------ Source information

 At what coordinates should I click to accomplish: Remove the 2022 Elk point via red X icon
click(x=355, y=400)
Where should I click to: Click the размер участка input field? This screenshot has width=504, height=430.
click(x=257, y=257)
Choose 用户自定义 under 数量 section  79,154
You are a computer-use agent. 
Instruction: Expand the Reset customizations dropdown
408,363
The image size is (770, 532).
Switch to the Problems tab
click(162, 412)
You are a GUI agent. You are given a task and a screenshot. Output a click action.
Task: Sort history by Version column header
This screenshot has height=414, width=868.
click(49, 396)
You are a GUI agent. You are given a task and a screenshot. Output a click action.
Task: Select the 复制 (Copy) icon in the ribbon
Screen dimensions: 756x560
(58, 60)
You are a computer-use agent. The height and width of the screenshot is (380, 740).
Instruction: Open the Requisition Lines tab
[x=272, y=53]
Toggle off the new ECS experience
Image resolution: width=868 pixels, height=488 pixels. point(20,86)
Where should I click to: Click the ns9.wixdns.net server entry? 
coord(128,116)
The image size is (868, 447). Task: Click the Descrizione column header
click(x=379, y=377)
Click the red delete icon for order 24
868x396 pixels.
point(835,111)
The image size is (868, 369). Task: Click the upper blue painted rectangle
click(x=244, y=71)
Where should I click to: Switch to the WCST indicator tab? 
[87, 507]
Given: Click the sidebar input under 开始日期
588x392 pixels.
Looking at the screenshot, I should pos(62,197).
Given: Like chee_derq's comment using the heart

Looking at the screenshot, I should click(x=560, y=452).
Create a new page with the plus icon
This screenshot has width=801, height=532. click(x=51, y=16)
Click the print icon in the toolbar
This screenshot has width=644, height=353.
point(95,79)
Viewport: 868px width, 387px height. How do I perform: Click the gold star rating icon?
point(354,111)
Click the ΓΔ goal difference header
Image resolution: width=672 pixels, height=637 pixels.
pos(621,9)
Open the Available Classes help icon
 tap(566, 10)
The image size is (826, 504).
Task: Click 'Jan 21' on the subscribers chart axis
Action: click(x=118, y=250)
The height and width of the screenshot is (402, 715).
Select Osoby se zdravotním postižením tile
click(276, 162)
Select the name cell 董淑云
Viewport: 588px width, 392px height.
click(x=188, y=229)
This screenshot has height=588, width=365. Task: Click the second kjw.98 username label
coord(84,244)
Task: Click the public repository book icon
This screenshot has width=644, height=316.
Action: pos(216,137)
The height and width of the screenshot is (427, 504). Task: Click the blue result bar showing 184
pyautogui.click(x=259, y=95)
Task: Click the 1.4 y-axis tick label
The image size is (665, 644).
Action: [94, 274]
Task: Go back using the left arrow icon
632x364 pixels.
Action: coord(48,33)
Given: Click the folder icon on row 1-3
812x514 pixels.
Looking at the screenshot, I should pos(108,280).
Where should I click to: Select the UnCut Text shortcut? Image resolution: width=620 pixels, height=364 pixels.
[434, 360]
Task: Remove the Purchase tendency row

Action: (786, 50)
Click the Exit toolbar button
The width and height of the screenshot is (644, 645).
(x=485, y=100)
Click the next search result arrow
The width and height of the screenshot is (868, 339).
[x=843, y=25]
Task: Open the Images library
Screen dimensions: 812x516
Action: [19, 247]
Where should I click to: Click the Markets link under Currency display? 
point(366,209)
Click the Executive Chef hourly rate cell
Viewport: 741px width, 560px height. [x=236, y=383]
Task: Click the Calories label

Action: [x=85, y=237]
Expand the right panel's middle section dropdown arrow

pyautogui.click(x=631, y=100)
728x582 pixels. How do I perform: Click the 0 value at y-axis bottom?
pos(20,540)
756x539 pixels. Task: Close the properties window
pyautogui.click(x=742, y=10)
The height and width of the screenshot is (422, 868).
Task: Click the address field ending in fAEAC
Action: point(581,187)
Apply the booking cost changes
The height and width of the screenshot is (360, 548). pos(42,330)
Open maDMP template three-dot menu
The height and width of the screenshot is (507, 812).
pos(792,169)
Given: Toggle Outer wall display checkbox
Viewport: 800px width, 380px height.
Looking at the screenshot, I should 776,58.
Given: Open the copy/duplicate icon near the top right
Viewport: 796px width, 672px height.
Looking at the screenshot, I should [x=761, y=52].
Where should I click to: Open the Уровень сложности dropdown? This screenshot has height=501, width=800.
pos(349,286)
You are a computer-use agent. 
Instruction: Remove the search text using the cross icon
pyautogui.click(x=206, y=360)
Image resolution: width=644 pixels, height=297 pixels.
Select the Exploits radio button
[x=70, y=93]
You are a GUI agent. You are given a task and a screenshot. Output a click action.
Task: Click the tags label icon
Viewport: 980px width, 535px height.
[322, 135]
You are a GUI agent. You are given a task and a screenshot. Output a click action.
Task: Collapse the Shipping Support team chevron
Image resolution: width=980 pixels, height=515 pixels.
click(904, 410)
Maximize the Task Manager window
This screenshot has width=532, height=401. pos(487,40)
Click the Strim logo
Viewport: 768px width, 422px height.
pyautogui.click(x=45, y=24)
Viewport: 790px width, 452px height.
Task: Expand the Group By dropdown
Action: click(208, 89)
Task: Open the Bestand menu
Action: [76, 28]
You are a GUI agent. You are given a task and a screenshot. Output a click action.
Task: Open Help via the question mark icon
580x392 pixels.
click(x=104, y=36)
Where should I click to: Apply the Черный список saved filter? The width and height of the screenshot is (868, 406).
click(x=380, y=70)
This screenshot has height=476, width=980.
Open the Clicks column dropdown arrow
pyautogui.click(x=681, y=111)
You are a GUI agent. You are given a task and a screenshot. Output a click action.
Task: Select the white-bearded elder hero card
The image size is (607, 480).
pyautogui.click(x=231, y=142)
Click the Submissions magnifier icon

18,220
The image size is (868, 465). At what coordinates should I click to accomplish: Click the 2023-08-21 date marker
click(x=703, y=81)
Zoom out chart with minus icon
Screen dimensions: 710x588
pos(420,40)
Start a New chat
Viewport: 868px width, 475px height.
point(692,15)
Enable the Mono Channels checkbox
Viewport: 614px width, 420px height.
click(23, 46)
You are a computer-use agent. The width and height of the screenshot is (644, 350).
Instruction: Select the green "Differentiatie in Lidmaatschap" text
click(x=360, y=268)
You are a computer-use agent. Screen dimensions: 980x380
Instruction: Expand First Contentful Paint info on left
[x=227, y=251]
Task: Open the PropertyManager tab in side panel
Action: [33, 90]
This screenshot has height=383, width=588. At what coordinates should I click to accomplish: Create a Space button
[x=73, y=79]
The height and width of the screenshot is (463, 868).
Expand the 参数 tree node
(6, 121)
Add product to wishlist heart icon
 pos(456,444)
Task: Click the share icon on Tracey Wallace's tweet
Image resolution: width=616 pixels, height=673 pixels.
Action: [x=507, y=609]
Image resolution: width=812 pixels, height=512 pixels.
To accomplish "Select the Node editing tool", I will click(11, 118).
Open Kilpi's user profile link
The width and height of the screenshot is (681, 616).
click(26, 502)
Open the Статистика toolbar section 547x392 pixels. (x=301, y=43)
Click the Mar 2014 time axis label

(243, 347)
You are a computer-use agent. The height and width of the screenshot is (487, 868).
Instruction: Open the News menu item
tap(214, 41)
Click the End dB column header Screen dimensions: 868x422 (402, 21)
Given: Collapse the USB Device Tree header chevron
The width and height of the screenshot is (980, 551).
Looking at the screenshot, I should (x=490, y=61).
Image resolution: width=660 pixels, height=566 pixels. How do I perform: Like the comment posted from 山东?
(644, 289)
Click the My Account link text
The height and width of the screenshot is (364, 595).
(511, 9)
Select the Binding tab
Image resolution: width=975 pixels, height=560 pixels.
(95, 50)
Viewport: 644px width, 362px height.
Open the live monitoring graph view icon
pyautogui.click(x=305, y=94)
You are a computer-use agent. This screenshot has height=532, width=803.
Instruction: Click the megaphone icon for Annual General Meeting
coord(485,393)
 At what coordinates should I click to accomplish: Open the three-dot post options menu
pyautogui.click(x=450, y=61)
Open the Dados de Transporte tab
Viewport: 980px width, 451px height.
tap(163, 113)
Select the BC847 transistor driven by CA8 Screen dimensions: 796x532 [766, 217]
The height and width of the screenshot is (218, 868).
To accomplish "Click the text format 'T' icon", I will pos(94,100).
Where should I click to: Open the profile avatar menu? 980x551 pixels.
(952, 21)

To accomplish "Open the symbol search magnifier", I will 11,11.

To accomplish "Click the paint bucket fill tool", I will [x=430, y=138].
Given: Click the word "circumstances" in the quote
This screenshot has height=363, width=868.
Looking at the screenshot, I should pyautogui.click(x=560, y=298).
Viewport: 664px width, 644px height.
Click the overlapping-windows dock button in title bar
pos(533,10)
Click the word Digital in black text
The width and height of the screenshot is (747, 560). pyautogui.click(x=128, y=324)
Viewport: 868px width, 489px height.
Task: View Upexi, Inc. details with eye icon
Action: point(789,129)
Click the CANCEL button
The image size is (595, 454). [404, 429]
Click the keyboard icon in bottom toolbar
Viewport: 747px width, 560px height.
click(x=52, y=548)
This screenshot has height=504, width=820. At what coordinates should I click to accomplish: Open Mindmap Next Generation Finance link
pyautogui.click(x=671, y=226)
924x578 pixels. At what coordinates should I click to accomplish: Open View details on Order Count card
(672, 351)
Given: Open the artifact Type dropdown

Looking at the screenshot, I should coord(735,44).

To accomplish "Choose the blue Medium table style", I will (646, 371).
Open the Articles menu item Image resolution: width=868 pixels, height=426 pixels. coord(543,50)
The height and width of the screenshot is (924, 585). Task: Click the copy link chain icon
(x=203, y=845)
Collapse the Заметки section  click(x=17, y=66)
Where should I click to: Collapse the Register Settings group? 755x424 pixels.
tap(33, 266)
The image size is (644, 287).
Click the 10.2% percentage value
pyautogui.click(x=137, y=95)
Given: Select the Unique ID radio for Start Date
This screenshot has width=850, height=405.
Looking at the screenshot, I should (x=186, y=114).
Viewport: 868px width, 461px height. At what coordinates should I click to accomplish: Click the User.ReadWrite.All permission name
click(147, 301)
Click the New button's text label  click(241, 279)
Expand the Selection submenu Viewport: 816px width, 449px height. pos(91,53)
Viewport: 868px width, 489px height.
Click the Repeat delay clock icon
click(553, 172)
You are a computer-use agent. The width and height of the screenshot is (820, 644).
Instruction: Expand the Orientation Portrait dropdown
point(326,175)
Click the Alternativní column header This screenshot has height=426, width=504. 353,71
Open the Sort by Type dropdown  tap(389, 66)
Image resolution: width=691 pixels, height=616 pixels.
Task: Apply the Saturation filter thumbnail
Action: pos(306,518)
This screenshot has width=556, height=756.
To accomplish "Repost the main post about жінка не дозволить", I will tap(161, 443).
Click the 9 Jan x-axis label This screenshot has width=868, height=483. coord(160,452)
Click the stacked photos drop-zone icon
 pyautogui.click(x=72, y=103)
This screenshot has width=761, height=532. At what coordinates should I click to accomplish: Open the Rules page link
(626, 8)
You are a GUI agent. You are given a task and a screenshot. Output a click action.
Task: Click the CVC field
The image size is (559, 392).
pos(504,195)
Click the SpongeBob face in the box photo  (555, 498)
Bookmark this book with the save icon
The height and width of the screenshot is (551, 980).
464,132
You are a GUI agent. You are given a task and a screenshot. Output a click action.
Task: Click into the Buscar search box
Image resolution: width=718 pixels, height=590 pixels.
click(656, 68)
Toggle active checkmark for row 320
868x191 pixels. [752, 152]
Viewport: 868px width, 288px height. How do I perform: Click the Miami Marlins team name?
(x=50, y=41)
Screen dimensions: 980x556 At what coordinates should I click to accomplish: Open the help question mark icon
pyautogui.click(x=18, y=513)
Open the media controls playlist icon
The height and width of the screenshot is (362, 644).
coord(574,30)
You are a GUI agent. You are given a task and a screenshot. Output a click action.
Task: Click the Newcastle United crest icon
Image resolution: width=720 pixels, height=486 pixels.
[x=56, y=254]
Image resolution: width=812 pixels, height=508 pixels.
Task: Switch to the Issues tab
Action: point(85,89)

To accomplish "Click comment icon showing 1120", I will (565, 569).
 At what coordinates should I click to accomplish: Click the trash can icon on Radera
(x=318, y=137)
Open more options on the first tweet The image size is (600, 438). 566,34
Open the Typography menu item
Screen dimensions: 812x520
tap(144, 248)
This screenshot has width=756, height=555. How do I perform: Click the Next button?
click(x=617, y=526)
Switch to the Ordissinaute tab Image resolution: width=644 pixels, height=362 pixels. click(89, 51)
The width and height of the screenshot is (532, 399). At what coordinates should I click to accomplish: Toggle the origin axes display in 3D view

------------

Work task:
What lines above contain "chevron"? Copy them out.

Answer box:
Task: Collapse the Shipping Support team chevron
Given: Collapse the USB Device Tree header chevron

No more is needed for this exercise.